So I added another bag, full of small gloves, hats and scarves. There is a well known saying that there is no such thing as bad weather, just the wrong clothes, but it is hard to really feel the full impact of that saying until you see a child, he isn’t engaging with the woods around him, but is stood, hunched, with his hands tucked under his armpits, watching the others. “Would you like some gloves?” He nods, chooses a pair and runs off to join in. True, it is another thing for me to carry, but the difference it can make to a child’s ability to join in is worth it. I hope most children come prepared to play and learn outdoors but the reality is often they don’t. I think that part of my role as a Forest School practitioner is to try and remove any barriers that stop someone from being able to enter fully into learning, exploring and being in the woods.
Maslow’s Hierarchy of Needs
Forest Schools are a place where children can develop self confidence and self esteem and we aim for children to be accessing deep level learning experiences, where they are immersed and in the flow.
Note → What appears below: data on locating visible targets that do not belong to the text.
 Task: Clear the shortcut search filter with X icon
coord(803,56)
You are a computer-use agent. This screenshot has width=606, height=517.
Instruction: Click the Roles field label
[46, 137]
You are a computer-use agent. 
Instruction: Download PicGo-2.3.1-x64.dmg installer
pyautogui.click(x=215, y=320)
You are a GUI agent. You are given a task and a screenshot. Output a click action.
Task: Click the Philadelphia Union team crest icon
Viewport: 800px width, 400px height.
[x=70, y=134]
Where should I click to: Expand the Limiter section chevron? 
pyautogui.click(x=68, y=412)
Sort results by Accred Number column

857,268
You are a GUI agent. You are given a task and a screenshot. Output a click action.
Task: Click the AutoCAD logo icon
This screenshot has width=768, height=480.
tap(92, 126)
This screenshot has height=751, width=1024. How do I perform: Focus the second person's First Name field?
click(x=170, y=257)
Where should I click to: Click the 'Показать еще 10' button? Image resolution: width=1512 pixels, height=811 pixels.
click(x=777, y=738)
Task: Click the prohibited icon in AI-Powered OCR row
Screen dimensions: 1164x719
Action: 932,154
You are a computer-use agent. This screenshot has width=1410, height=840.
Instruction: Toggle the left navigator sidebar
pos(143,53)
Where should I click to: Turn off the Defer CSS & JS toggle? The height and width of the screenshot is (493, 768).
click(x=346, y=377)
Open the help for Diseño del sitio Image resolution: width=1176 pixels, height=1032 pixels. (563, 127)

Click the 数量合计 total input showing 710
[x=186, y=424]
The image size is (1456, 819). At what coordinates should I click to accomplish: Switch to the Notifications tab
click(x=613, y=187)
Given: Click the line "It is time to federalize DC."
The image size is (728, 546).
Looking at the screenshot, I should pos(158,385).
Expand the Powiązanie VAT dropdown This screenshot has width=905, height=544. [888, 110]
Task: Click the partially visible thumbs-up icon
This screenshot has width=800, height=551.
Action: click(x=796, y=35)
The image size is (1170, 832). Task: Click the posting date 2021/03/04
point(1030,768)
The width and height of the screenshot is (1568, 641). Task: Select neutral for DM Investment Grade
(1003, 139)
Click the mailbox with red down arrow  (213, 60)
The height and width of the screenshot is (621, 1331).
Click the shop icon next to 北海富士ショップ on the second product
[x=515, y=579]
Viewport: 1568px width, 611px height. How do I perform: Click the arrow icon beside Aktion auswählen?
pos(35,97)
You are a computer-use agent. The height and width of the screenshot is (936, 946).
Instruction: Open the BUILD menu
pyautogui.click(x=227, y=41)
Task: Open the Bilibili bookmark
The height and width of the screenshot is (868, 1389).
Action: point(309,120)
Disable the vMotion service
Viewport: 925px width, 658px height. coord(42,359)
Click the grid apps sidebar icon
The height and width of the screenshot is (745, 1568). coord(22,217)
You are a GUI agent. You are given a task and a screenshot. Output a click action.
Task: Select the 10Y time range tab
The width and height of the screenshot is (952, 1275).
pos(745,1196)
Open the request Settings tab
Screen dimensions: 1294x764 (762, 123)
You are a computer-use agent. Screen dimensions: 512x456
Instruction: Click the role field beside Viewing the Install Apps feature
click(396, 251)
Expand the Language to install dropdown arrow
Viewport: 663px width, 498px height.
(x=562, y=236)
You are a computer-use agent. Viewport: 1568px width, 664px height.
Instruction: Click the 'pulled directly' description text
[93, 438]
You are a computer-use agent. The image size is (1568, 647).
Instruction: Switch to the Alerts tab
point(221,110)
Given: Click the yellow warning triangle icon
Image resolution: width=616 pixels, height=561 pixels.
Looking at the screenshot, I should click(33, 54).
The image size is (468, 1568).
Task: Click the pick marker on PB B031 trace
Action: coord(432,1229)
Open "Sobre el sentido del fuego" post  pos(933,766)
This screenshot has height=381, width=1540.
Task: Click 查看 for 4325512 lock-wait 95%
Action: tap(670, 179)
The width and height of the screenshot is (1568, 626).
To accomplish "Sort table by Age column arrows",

But like that little boy, people can’t access that powerful, playful learning state if their hands are cold. The Hierarchy of Needs, as in the theory put forward by Maslow, and extended in this diagram by the Australian child psychologist Louise Porter makes it clear as to why.
Porter describes how after survival and emotional safety, children look for belonging (connectedness, empathy, acceptance) and autonomy (choice, mastery, self-efficacy). Belonging is connected to fun, and autonomy to self-fulfilment. But critically the survival needs; warmth, shelter, food and drink; are at the root of all progress towards self actualisation. If we are concerned or distracted by those needs, we cannot focus on our self-fulfilment or on having fun.
Children, even quite small children want to look after their own basic needs, they need to know what resources are available, how to use them and have the confidence in you to want to ask for them. The process of meeting those basic needs can be a vehicle for having fun and feeling proud of your achievements. If you have ever put a temporary shelter with a group of children you soon learn there is lots of fun to be had, shaking the tarpaulin, rolling and wrapping yourself up in it, winding the strings around trees, running through a tunnel like half built shelter. Then, the fleeting moment of pride and satisfaction when the shelter is up and we are ready to get stuck in to our adventures.
For children to be given the language and opportunity to name their needs, and be given the resources to meet those needs is also very important. This little doodle that went into the recent Forest School Association newsletter explores this idea in reality;
I have noticed that the amount of effort and the designs that children organically come up with for their shelters reflects the weather and their needs. A group of three and four year olds on a snowy morning made a shelter that wrapped them all up, cocoon like inside, protected on all sides. No room for any adults in there though, apart from just enough space to pass in mugs of hot chocolate. On the same afternoon, when the sun had come out and the snow was melting a group of their classmates made a shelter that was entirely different, much more open and spacious, no need to huddle together for warmth any more.
That is why as the weather turns I am checking the supplies of hot chocolate, rinsing out the flask and packing the little gloves into my Forest School safety bag.